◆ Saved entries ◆
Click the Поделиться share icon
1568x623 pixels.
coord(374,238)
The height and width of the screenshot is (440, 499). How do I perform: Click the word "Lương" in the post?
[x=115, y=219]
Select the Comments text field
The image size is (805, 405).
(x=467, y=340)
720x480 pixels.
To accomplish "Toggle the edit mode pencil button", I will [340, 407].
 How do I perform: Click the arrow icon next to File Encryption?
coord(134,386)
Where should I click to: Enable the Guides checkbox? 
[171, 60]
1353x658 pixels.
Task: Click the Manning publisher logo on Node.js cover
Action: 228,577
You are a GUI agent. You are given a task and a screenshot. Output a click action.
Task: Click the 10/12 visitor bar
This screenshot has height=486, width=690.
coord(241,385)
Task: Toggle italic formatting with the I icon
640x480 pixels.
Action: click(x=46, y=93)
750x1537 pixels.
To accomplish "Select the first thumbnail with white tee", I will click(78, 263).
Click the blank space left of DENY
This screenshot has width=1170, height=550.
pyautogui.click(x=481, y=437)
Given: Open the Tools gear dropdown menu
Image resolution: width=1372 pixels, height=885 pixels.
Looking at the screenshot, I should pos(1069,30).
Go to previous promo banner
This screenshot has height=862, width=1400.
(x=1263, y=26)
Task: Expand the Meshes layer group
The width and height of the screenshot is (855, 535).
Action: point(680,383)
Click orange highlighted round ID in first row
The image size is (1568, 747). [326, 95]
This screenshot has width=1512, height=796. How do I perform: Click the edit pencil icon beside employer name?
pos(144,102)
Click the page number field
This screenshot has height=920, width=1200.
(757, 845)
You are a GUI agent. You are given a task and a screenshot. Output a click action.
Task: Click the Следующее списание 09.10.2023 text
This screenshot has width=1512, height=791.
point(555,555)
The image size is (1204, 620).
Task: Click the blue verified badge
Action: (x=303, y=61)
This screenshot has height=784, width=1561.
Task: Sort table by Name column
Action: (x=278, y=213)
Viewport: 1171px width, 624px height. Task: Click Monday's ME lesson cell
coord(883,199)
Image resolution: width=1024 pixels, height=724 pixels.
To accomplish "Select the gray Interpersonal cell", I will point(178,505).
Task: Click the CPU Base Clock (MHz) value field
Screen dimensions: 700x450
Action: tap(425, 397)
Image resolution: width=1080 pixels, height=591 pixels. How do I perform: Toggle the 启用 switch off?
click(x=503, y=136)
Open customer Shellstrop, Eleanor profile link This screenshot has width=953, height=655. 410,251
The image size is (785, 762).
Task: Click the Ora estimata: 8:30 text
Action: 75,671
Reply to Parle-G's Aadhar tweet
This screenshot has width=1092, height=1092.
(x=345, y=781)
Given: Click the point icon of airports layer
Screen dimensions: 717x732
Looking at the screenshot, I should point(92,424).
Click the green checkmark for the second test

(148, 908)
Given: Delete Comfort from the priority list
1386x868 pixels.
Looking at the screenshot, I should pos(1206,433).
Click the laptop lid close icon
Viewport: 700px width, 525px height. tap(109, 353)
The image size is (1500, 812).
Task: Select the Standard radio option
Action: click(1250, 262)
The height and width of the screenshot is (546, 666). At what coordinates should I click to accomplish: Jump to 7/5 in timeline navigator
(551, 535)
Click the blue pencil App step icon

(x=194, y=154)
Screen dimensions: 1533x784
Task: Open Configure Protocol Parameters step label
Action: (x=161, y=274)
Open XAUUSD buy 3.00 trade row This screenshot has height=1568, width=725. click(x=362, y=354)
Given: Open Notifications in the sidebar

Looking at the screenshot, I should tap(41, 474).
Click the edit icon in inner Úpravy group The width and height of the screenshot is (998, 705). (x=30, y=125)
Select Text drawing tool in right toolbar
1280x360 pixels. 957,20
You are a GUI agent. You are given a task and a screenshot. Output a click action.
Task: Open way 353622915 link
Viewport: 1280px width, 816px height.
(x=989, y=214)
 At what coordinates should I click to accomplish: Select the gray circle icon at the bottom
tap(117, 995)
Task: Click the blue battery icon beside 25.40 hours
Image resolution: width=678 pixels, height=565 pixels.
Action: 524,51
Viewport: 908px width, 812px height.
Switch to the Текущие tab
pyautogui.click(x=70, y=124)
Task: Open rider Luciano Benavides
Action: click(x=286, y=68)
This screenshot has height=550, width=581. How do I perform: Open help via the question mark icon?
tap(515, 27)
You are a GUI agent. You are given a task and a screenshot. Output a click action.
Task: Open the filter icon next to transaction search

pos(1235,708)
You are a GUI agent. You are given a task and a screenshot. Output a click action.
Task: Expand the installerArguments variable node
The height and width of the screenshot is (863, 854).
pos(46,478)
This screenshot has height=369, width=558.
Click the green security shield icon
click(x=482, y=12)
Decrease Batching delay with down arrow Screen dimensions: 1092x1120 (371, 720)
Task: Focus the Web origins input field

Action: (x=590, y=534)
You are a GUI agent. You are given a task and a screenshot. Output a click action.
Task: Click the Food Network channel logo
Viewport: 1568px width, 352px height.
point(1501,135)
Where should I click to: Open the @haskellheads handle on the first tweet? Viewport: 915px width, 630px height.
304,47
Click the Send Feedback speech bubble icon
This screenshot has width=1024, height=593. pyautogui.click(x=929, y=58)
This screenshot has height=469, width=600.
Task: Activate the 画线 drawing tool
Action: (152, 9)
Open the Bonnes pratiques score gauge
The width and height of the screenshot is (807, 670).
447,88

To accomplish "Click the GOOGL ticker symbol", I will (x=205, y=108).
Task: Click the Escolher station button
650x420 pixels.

◆ ACTION ITEM ◆
From the data above, output exactly the lines between the one containing "Image resolution: width=678" and the one containing "Task: Expand the installerArguments", counting both of them.

◆ OUTPUT FOR THIS TASK ◆
Image resolution: width=678 pixels, height=565 pixels.
Action: 524,51
Viewport: 908px width, 812px height.
Switch to the Текущие tab
pyautogui.click(x=70, y=124)
Task: Open rider Luciano Benavides
Action: click(x=286, y=68)
This screenshot has height=550, width=581. How do I perform: Open help via the question mark icon?
tap(515, 27)
You are a GUI agent. You are given a task and a screenshot. Output a click action.
Task: Open the filter icon next to transaction search

pos(1235,708)
You are a GUI agent. You are given a task and a screenshot. Output a click action.
Task: Expand the installerArguments variable node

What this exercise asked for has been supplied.